FAZ plus ArtikelKreuzkümmel

Die Wunderwaffe aus dem Gewürzschrank

Von Julia Bähr
11.03.2021
, 11:36
Er hat einen edel erdigen Geschmack, soll gegen Stress helfen und sogar schlank machen: Warum kochen überhaupt noch Menschen ohne Kreuzkümmel?

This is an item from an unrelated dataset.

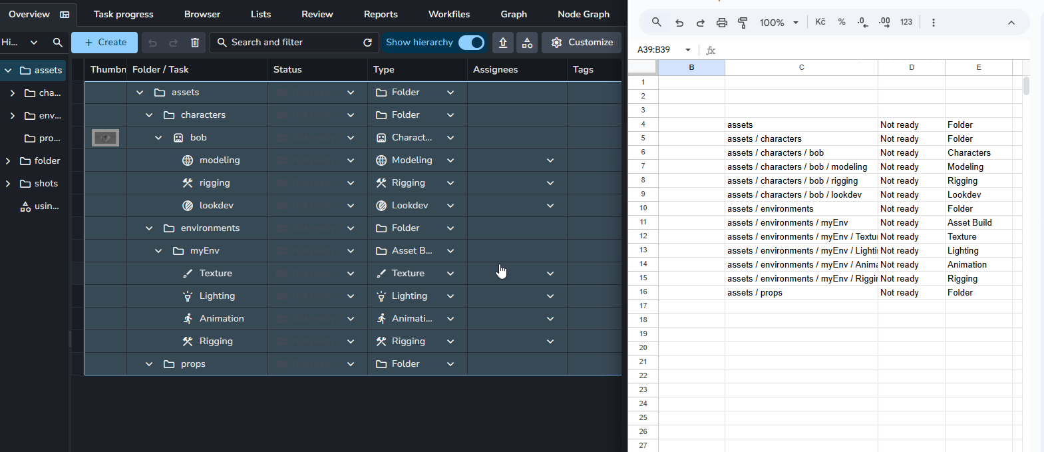Collapse the characters folder row

tap(149, 115)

Eines muss von vornherein klar sein: Mit Kümmel, diesem irritierenden Gewürz, das man allenfalls in Zwiebelkuchen dulden kann, hat Kreuzkümmel nicht viel zu tun. Beide sind Doldenblütler, aber da hören die Gemeinsamkeiten schon auf – während Kümmel mit seiner Dominanz ein ganzes unschuldig aussehendes Brötchen unangenehm nach Anis schmecken lassen kann, unterstützt Kreuzkümmel mit seiner erdigen Note sowie feiner Bitterkeit und Schärfe fast jedes Gericht. In seinen Herkunftsregionen, nämlich dem Nahen Osten und Nordafrika wird es deshalb großzügig verwendet. Auch Länder wie Indien, Mexiko, Griechenland und die Türkei haben längst nachgezogen, während Kreuzkümmel hierzulande vielen noch als Exot gilt, der nur selten zum Einsatz kommt. Das ist ein großer Fehler.

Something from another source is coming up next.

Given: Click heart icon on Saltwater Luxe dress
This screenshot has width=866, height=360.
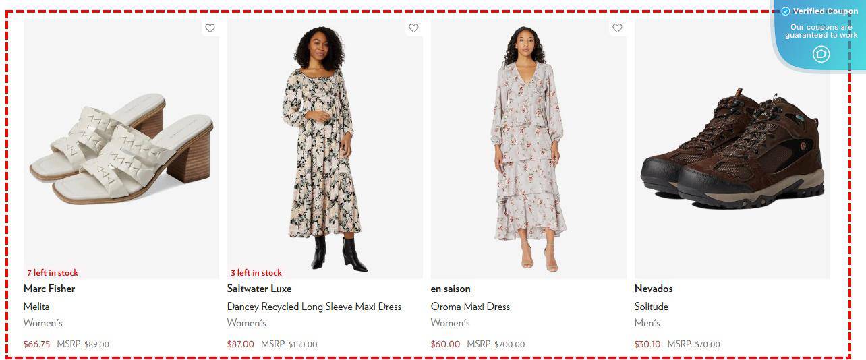Looking at the screenshot, I should pos(413,28).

Denn das Gewürz passt ideal zu etlichen Zutaten. Lammfleisch, Huhn, Linsen, Kartoffeln, Kichererbsen, Aubergine, Süßkartoffel, Kürbis, Karotte – die Liste ist schier endlos. Chili con Carne etwa verleiht es einen wunderbar intensiven Geschmack. Die wahre Frage lautet also nicht „Wozu passt Kreuzkümmel?“, sondern „Wozu passt Kreuzkümmel nicht?“. Und es gibt wenig Antworten darauf. Sogar ein schlichtes Rührei verbessert das Gewürz um Längen. Aber Studien zu Stress, Cholesterin, Gewicht und Gehirnleistung deuten darauf hin, dass es noch viel mehr kann.